Dès les débuts de la bande dessinée, comme dès les débuts du cinéma d’ailleurs, la nudité est devenue un symbole de la non-appartenance à la bienséance politiquement correcte. Dans les années du début du vingtième siècle, aux Etats-Unis, on a vu apparaître, sous le manteau, des petits strips pornos souvent très mal dessinés, mais qui mettaient en scène, en quelques dessins, des vedettes de l’écran…
Les livres de LO DUCA (Luxure de Luxe par exemple), à ce titre, sont des études essentielles dans le cadre de l’histoire de la bande dessinée, de toutes les formes de bandes dessinées !
Chaque culture, certes, a sa propre notion de ce qu’est l’érotisme.

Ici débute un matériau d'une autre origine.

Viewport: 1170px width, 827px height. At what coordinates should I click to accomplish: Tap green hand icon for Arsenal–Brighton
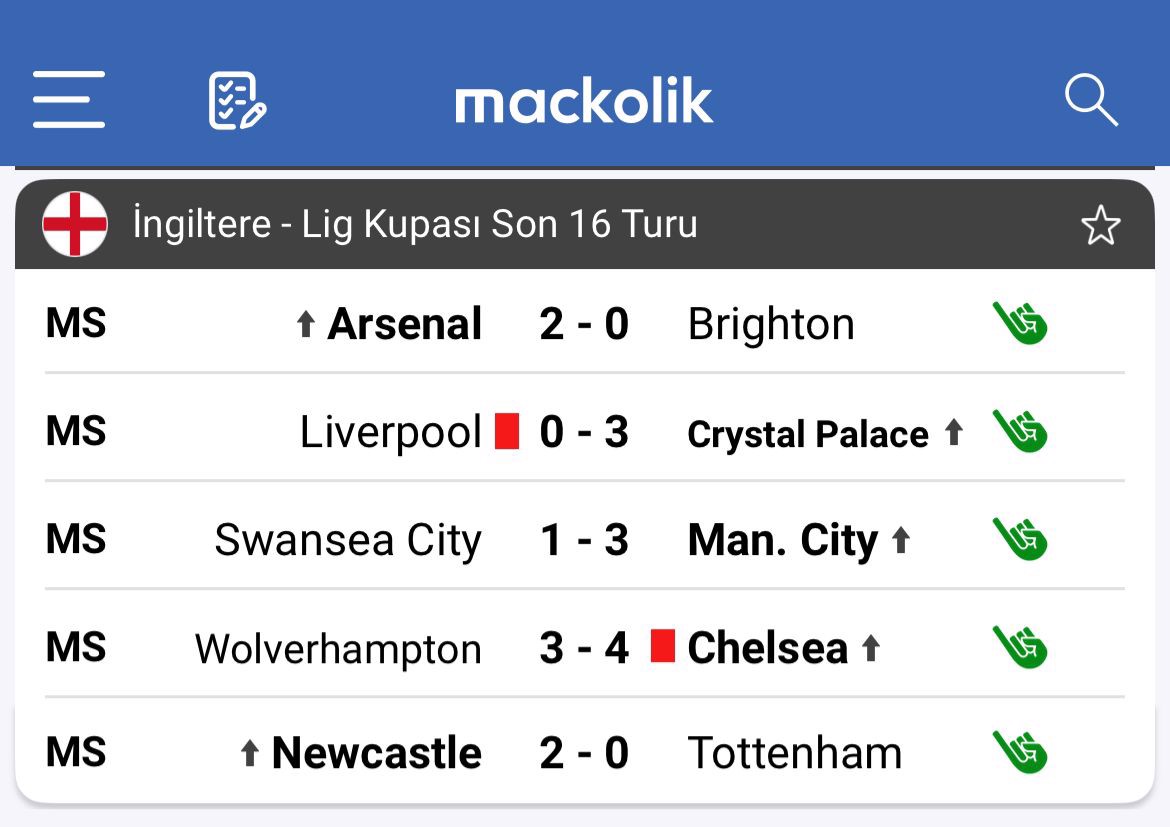1019,323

Les mangas, même à destination de la jeunesse, usent de codes érotiques évidents, sages sans doute, mais bien présents, dans les gestes, les habillements.
Dans le neuvième art belgo-français, les pastiches pornographiques, comme chez les Américains, n’ont pas attendu les années 60 et 70 pour exister. Mais c’est dans les années 60, avec des bandes dessinées comme BARBARELLA de Forest, que l’érotisme, peu à peu, a assiégé les bonnes mœurs, à coups de censure souvent, jusqu’à devenir une part visible de l’univers de la bande dessinée.
Il y eut dès lors trois courants distincts mais parallèles. L’érotisme, d’abord, soft, poétique, tout en sensations, en nuances, comme chez BARBE. La pornographie, ensuite, sans tabous, avec des auteurs comme PICHARD, comme LEVY, et des maisons d’édition soucieuses parfois plus de rendement que de qualité. Et le troisième courant, plus difficile, est celui qui essayait, et essaie encore, de mêler à la fois le dessin précis, X, des réalités sexuelles et le velours d’un scénario érotique et sensuel.
C’est dans cette troisième forme de bande dessinée adulte qu’il faut placer, sans aucun doute, « La Sève », un album contenant 5 courtes histoires résolument hard tout en laissant la place au rêve, à l’idée, à l’évocation.
Cinq « nouvelles dessinées » font tout le contenu de ce livre. Cinq histoires qui, toutes, nous parlent de l’amour charnel et de ce qui, physiquement, en fait la vérité : les féminines sèves.
LE RUISSEAU aborde, en même temps, la tendresse de l’amour au féminin et le fantasme d’une petite rivière de jouissances intimes intimement mêlées.
CRÈME est l’histoire d’une boulangerie qui attire bien des clients, de par des recettes qui mêlent plaisir et pâtisserie, chair et chère.
CIME nous dévoile ce que pourrait être un avion dans une compagnie où les stewards et les hôtesses de l’air n’hésitent jamais à donner de leur personne.
ESSENCE est une histoire totalement muette, dans laquelle les regards se font amoureux, dans laquelle l’amour se fait partage, dans laquelle le partage se fait osmose.
Et, enfin, l’ultime histoire, LAC, muette elle aussi, nous immerge totalement dans la thématique de l’album : le translucide du désir, les vagues du plaisir, et la nature et l’eau de la vie se confondant pour une poésie de gémissements et de libertés libertines…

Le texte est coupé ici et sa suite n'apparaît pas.